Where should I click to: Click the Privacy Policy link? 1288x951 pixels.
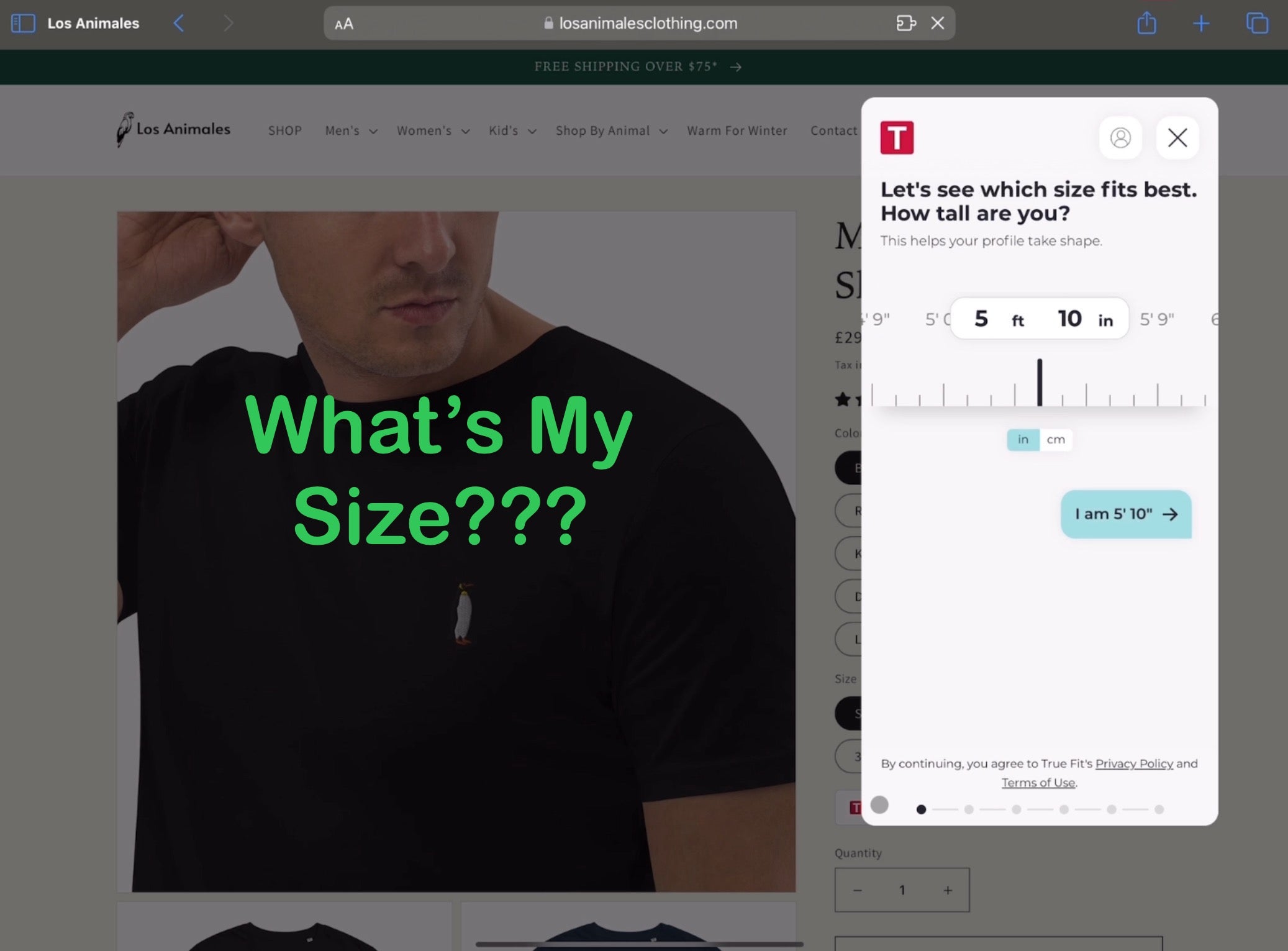pos(1134,764)
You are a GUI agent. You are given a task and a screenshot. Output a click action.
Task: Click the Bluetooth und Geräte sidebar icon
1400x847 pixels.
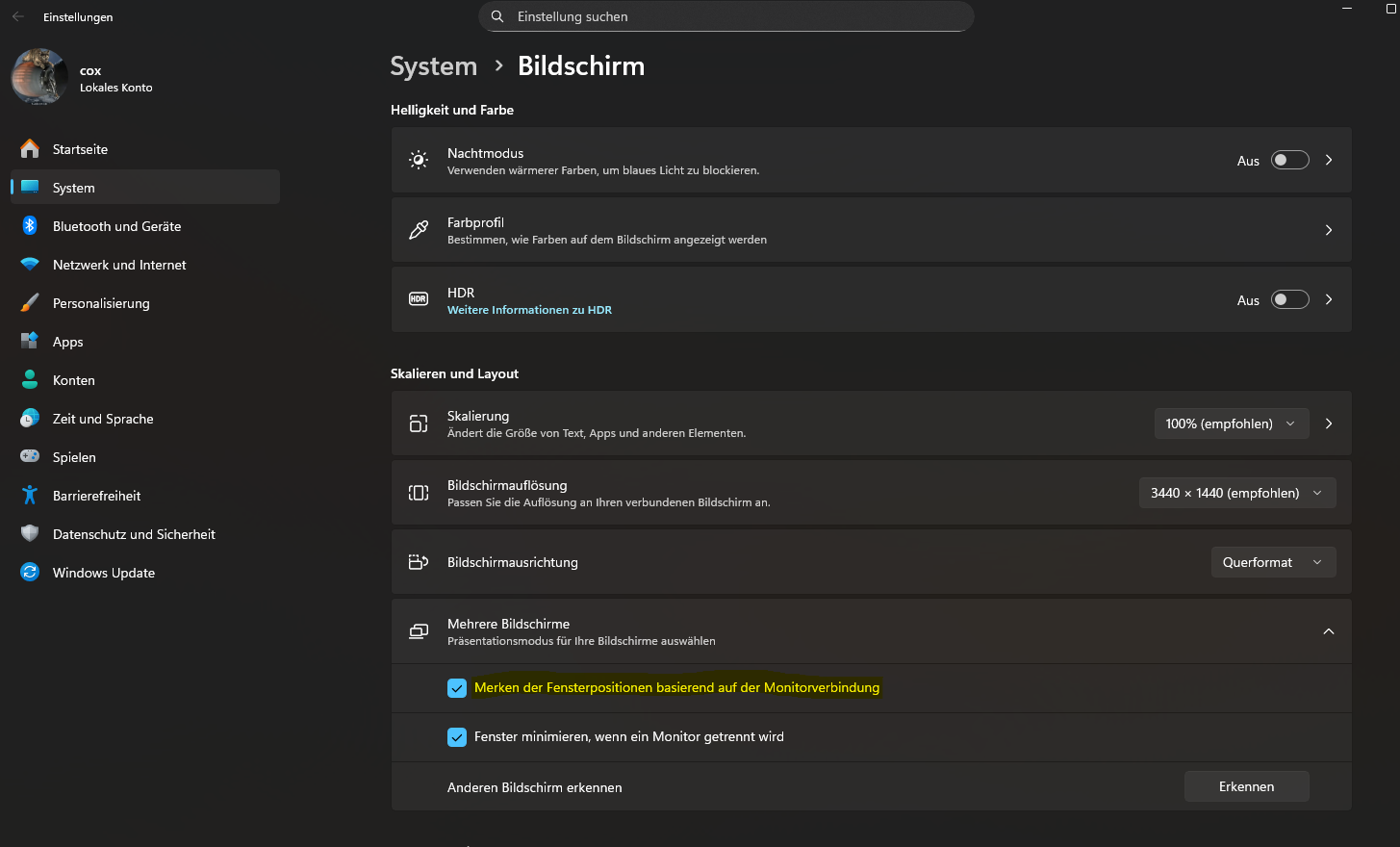[30, 226]
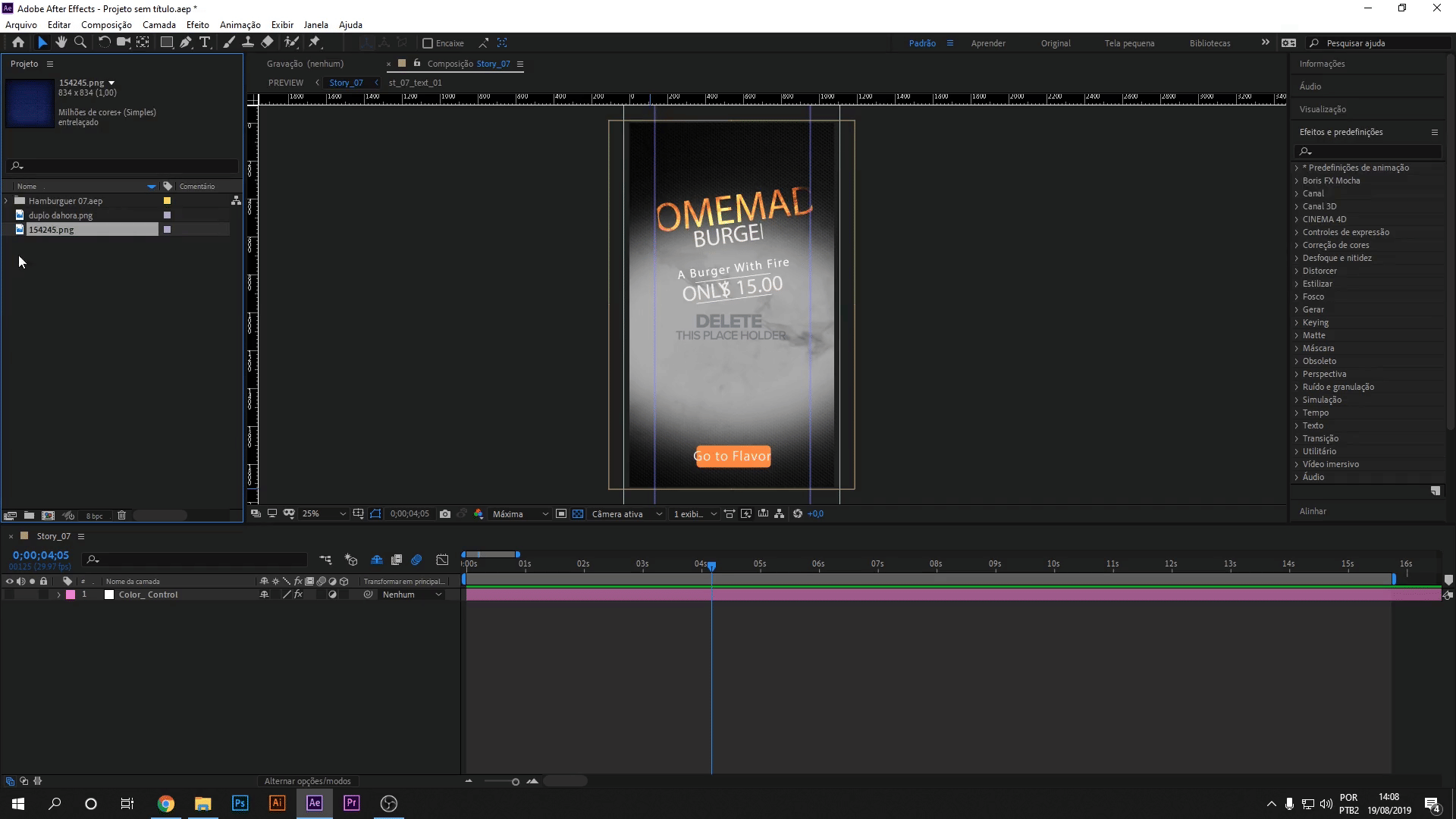Select the Puppet Pin tool
Viewport: 1456px width, 819px height.
[315, 42]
────────────────
Can you give every line of the entries above as a JSON list of strings, one string per line, with blank lines dropped and the pictures left out?

* **Solution to this task**
[
  "Where should I click to: Click the Privacy Policy link? 1288x951 pixels.",
  "pos(1134,764)",
  "You are a GUI agent. You are given a task and a screenshot. Output a click action.",
  "Task: Click the Bluetooth und Geräte sidebar icon",
  "1400x847 pixels.",
  "[30, 226]",
  "Select the Puppet Pin tool",
  "Viewport: 1456px width, 819px height.",
  "[315, 42]"
]